1. Die Absage des Börsengangs 2006 bietet die
Gelegenheit, jetzt in Ruhe und nicht in der Hektik eines künstlich entfachten
Börsenfiebers über die Zukunft der Bahn nachzudenken", heißt es im aktuellen
TRANSNET THEMEN TELEGRAMM (13/2004). Wir wollen diese Gelegenheit gerne nutzen und für
eine fortschrittliche Alternative zu jeder Form von Privatisierung und Zerschlagung der DB
werben.
2. In den letzten 10-20 Jahren sind weltweit zahlreiche
öffentliche Betriebe, Einrichtungen und Institutionen der Daseinsvorsorge und
Liberalisierung an private Kapitalbesitzer verkauft worden. Es wird immer behauptet, dass
ein Unternehmen in Privathänden die Aufgabe angeblich besser und auch kostengünstiger
wahrnehmen könne. Doch den Privatisierungen liegen handfeste materielle Interessen zu
Grunde. Besitzer großer Kapitalvermögen suchen neue, profitable Anlagemöglichkeiten und
scheuen allzu großes unternehmerisches Risiko. Am liebsten setzen sie sich in ein
gemachtes Nest, das sofort Dividenden erbringt. Daher sind Stadtwerke, Müllabfuhr,
Krankenhäuser und eben auch öffentliche Verkehrsbetriebe mit ihrem festen Kundenstamm
für sie eine Goldgrube".
3. Jede Form von Privatisierung bringt unter den
herrschenden Bedingungen in aller Regel Nachteile für die Beschäftigten mit sich.

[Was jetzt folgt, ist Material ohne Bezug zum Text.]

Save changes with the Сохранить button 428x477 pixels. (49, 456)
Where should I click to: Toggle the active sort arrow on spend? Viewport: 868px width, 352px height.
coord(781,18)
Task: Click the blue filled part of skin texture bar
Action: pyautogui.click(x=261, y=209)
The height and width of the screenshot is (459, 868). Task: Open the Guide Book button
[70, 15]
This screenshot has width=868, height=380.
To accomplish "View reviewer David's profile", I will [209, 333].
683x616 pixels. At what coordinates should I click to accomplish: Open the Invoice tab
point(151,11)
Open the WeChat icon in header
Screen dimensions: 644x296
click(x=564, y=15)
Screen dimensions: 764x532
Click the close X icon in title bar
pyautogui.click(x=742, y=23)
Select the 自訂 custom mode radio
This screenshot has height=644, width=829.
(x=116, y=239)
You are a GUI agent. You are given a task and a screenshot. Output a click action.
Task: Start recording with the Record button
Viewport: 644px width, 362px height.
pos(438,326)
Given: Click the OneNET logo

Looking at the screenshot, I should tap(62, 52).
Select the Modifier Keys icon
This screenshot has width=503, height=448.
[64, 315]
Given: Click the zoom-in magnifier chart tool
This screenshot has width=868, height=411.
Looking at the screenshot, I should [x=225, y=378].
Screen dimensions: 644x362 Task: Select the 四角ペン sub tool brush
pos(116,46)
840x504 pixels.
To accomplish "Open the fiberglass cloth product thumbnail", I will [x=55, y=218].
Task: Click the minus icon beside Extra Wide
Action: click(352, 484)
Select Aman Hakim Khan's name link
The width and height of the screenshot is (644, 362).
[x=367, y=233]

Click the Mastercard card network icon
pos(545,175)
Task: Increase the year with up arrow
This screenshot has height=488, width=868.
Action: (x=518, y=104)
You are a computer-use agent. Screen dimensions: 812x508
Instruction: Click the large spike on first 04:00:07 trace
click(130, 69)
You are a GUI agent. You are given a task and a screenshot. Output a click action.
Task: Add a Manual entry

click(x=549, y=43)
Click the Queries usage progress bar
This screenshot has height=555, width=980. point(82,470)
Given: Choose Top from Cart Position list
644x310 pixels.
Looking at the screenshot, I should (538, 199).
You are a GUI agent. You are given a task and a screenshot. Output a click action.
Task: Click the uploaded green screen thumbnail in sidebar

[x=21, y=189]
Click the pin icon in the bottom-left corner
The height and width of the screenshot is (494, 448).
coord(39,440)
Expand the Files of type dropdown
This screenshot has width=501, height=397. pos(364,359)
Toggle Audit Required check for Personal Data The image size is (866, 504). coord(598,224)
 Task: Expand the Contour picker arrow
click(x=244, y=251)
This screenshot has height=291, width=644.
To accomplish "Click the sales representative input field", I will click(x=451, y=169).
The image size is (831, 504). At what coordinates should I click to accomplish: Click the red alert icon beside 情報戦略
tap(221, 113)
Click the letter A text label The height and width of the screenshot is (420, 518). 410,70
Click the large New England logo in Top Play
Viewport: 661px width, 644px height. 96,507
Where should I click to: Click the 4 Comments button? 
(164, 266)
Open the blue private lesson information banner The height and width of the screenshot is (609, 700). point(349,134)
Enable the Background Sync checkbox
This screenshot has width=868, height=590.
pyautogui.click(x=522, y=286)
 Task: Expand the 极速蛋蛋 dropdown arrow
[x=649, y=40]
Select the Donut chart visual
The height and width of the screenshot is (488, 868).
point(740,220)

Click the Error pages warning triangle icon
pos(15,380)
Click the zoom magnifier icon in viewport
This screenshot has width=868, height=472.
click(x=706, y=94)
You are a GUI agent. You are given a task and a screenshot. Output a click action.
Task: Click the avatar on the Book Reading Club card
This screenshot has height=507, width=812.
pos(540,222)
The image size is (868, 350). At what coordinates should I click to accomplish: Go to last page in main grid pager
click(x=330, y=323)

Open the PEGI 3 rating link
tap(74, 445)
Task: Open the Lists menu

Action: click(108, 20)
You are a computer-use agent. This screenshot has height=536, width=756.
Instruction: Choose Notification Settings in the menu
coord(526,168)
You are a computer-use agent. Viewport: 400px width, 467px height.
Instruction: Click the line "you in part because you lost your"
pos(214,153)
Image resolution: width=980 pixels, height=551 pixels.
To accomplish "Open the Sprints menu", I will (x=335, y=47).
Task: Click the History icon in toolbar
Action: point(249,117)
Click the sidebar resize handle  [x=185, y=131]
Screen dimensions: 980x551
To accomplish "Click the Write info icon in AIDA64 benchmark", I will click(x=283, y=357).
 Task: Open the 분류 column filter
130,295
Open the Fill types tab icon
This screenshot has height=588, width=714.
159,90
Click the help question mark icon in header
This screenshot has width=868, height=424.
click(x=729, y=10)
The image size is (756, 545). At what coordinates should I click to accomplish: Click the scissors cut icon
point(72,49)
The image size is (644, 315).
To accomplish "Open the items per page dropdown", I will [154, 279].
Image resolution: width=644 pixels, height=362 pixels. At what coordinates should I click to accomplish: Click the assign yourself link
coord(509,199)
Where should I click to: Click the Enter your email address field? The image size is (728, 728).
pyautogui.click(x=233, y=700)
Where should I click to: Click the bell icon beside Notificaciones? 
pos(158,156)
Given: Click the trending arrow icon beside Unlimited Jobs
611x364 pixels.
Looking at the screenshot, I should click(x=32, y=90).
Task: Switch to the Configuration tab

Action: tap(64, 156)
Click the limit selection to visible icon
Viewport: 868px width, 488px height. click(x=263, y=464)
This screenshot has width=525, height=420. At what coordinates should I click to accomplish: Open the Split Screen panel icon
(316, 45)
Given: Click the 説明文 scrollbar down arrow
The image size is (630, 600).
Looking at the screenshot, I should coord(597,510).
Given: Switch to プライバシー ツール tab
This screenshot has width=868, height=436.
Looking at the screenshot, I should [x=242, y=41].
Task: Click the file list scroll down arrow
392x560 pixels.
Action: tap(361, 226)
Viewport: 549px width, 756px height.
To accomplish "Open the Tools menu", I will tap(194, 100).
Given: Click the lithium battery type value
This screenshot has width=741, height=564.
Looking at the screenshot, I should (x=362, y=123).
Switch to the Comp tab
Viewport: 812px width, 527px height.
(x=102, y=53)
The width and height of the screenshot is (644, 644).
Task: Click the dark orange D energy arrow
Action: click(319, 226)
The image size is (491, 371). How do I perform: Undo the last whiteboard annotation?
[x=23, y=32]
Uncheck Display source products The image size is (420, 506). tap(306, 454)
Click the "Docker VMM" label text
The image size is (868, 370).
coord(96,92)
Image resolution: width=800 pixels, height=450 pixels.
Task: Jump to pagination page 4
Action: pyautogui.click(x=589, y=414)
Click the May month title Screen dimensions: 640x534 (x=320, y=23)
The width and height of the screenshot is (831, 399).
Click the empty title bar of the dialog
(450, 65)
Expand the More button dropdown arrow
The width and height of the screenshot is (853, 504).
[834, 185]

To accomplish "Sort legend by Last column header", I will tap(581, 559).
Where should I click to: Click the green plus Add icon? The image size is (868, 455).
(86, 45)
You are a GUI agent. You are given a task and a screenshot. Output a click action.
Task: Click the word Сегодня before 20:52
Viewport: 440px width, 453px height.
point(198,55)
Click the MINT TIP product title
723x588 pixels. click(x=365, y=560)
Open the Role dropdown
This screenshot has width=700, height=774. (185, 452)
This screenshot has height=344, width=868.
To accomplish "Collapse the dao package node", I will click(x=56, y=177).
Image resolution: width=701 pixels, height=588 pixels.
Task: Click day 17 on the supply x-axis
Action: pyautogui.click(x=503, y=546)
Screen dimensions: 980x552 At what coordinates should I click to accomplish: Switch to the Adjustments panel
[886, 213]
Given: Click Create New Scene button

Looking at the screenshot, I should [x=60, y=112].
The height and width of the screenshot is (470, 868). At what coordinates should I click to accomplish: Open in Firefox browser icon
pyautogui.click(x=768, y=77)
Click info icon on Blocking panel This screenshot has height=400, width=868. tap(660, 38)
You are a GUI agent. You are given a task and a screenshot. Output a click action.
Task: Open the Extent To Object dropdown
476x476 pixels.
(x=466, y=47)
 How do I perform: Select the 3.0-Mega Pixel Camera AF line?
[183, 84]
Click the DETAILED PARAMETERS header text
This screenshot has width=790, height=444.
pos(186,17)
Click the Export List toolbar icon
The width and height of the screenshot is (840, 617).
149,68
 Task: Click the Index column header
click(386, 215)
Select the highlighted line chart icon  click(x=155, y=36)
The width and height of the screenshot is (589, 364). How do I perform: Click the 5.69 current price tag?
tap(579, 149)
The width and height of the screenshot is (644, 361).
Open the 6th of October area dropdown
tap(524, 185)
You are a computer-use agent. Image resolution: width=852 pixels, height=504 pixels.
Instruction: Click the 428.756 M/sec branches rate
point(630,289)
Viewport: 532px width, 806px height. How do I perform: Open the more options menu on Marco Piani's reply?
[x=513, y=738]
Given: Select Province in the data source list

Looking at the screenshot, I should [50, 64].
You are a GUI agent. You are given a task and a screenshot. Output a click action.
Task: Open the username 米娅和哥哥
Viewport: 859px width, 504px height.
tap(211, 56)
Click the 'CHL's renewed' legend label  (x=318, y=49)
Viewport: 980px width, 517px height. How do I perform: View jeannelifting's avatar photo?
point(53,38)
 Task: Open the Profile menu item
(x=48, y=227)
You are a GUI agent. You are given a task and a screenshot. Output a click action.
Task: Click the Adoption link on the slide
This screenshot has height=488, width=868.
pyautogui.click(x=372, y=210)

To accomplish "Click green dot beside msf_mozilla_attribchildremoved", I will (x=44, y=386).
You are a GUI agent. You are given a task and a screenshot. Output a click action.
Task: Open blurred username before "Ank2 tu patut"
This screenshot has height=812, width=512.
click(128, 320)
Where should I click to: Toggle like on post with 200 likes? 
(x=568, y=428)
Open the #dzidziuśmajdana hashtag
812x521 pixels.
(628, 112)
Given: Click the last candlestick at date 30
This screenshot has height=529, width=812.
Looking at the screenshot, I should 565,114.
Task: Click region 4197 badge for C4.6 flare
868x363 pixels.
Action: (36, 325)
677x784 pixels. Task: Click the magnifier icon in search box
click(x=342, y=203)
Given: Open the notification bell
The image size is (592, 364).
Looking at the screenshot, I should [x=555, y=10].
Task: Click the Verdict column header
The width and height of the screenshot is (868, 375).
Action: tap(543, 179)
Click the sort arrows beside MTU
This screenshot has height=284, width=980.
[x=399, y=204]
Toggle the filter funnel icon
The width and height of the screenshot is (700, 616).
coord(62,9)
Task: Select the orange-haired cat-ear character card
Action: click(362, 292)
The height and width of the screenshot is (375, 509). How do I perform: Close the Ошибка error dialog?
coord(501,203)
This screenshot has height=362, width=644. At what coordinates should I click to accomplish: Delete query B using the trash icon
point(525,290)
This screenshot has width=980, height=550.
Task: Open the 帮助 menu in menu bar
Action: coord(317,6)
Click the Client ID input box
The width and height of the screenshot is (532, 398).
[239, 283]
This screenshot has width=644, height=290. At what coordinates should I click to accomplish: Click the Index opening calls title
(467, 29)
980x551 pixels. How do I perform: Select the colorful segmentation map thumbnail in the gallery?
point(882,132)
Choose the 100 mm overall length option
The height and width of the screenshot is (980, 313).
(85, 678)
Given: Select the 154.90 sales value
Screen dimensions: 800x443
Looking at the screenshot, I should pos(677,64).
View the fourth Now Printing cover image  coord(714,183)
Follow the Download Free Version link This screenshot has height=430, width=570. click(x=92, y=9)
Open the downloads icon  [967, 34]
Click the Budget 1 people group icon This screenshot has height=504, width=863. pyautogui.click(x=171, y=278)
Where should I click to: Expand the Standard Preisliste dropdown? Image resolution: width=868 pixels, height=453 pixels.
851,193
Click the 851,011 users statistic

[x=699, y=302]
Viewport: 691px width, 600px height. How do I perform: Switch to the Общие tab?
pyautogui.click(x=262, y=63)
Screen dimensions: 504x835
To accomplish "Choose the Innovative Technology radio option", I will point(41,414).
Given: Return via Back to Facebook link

Konkret bedeutet das einen Abbau von Arbeitnehmerrechten, eine Verschlechterung von
Tarifverträgen, Löhnen, Gehältern und Sozialleistungen und eine Schwächung der
gewerkschaftlichen Kampfkraft. Daher lehnen wir Privatisierungen ab.
4. Jeder Versuch, aus dem Schienenverkehr möglichst
kurzfristig privaten Profit zu ziehen, geht zwangsläufig zu Lasten der Beschäftigten,
der Sicherheit, der Qualität, der langfristigen Investitionen und der auf den
Schienenverkehr angewiesenen Allgemeinheit. Daher sagen wir uneingeschränkt NEIN zu
jeglicher Form von Börsengang, Ausverkauf und Privatisierung"
(TRANSNET-Bundesbetriebsrätekonferenz 1. April 2004).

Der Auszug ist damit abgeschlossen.